** ACTIVITY **
Every line below needs to be printed again exactly, without any of its pictures.

** DATA PROVIDED **

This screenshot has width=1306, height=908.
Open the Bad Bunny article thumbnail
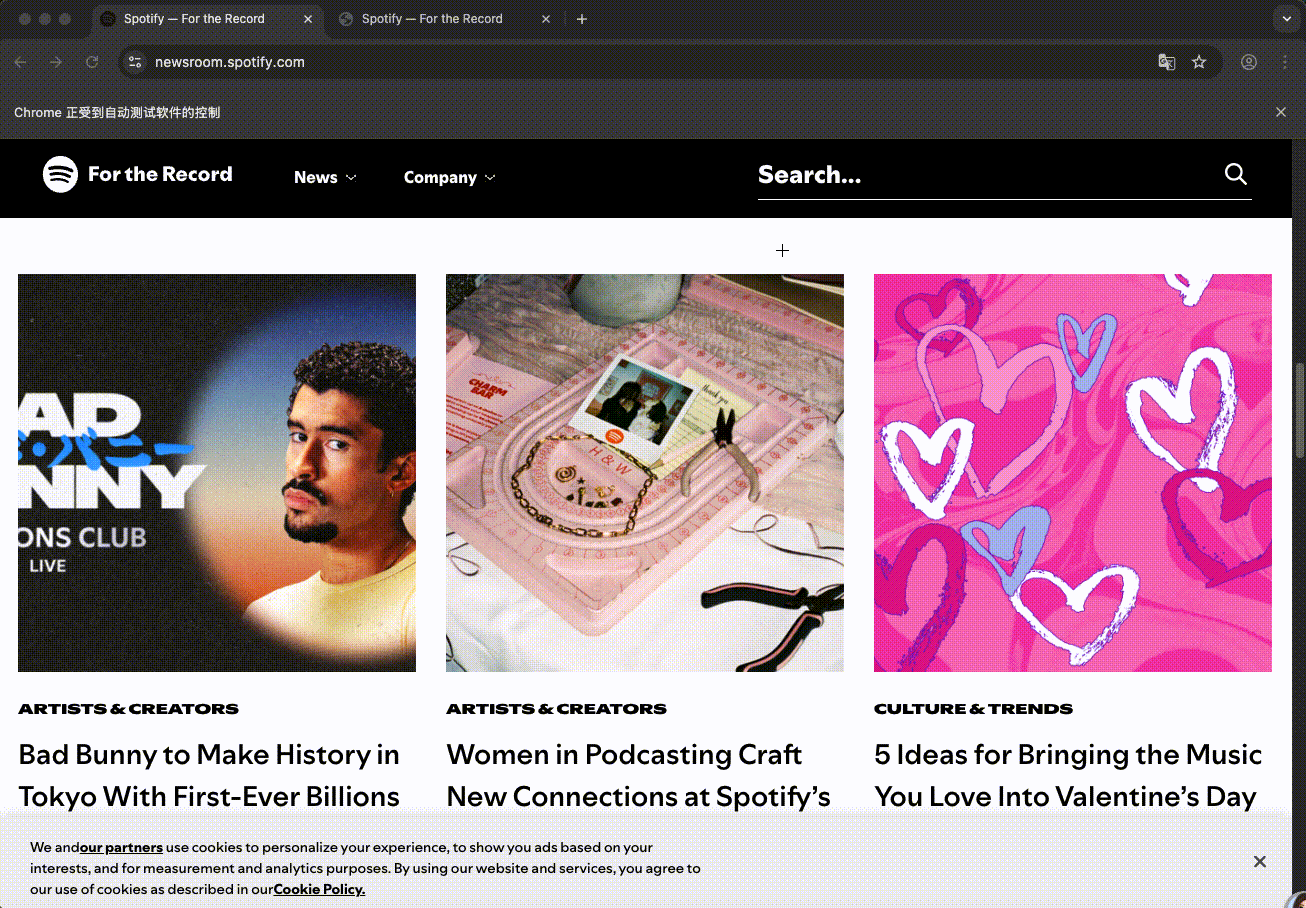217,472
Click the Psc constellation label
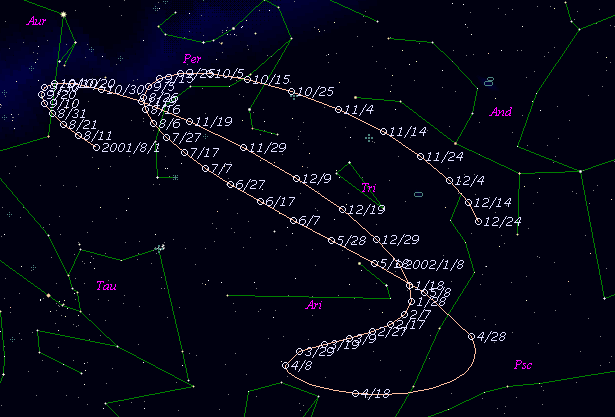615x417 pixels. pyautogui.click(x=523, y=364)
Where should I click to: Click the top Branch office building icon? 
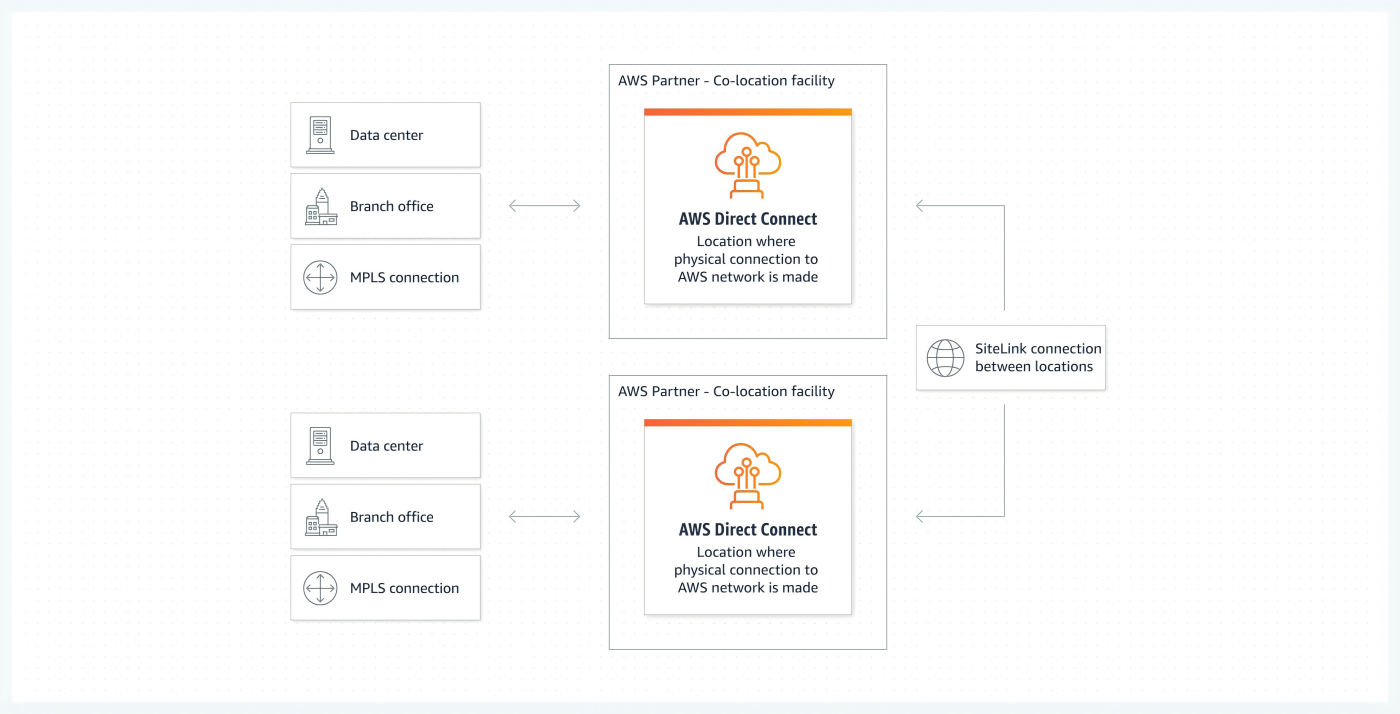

** THE COMPLETED TASK **
This screenshot has width=1306, height=908.
Open the Bad Bunny article thumbnail
217,472
Click the Psc constellation label
615x417 pixels. pyautogui.click(x=523, y=364)
Where should I click to: Click the top Branch office building icon? 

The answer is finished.